Beni aşağılayarak “sen HIV pozitifmişsin, yani AIDS olmuşsun” dedi. (Bölüm 3)
Bölüm 3 (yıl 2007)
Oturduğumuz kafede Saadet nasıl HIV tanısı aldığını ve travmasını anlattı. Aman aman… Kadıncağıza neler yaşatmışlar. Bunları özellikle yazmamı istedi…
1 yıl önce Saadet’i yaşadığı bir sorundan dolayı özel biHr hastanenin yoğun bakıma almışlar. Kendisi de bu hastanenin yıllardır sürekli hastasıymış. Hemen hemen tüm personelini tanırmış. Yoğun bakımda Saadet’ten sürekli kan alıp, bir türlü kendisine ne olduğuna dair bilgi verilmiyormuş. İşin en gıcık tarafı da kolunda kan yolunun tıkanmasına ve kolunun şişip canının çok acımasına rağmen hiçbir hemşirenin gelip iğneyi çıkartmak istememesiymiş.
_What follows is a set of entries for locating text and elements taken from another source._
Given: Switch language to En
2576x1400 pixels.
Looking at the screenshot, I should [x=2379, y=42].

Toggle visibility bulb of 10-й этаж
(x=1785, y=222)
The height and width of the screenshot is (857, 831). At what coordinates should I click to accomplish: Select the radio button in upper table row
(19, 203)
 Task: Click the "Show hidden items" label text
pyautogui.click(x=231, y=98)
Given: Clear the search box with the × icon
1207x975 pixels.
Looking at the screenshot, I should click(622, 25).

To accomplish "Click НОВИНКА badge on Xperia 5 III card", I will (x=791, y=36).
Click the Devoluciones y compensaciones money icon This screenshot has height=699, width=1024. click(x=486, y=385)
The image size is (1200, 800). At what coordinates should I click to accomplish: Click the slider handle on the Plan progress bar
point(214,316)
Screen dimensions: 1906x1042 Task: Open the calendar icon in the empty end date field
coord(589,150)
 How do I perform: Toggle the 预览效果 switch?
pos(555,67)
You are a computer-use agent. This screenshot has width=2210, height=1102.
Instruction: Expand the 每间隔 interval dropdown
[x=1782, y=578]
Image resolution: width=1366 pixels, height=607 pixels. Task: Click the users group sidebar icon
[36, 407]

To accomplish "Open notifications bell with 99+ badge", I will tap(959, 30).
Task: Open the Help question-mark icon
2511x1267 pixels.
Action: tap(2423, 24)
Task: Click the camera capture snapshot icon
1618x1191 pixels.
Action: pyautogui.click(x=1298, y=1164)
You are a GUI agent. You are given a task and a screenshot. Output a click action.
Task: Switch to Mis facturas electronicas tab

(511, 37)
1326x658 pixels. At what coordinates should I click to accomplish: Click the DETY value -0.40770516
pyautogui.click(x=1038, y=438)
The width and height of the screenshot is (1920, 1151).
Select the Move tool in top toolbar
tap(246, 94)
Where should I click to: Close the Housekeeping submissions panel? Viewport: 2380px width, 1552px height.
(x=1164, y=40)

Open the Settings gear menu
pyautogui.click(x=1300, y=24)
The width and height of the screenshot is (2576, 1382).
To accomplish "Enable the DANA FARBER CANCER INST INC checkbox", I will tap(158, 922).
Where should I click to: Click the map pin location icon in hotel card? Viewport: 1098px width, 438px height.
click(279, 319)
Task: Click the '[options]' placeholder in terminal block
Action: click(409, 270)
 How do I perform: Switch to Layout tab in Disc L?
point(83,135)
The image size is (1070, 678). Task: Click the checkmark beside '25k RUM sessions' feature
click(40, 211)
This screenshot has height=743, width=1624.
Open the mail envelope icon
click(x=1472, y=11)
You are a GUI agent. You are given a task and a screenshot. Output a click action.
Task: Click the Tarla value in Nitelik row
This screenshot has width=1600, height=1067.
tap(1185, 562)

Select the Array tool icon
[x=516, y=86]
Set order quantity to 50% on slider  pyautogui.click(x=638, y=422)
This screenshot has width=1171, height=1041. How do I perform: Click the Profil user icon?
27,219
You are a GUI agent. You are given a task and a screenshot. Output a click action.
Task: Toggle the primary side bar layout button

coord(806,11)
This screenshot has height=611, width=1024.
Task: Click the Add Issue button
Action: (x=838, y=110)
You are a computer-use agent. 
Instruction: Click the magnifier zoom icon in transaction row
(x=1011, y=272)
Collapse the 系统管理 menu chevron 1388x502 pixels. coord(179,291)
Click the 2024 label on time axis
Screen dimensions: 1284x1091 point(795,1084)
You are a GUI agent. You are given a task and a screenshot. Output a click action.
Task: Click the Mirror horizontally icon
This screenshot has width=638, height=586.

“Hemşirelerin olduğu yeri görüyorum, hepsi birbirine omuz silkiyor ve hiç biri gelip iğneyi çıkartmak istemiyor. Susadım,… yanıyorum… su istiyorum kimse gidip almıyor, tuvalete gitmem gerekiyor kimse götürmüyor, ne akrabalarımın yanıma girmesine, ne de benim çıkmama izin veriyorlar. ‘Neler oluyor?’ diyorum kimse bir şey söylemiyor. Kimse yanıma dahi sokulmak istemiyor, gelmiyor. Sonra baş ucumda kocaman bir kağıtla astıkları “Adli vaka” yazısını gördüm !!! (Ne kötü bir andır) “Neler oluyor?” dedim kendi kendime. Benim bulaşıcı bir hastalığım olsa beni burada yatırmazlar, herhalde karantinaya alırlar, diye düşünüyorum. Bu arada hasta bakıcı gelip “sen yalnız mı yaşıyorsun?” diye bana sorular soruyor, tersliyorum. Bir yandan da anlam veremiyorum” diyor.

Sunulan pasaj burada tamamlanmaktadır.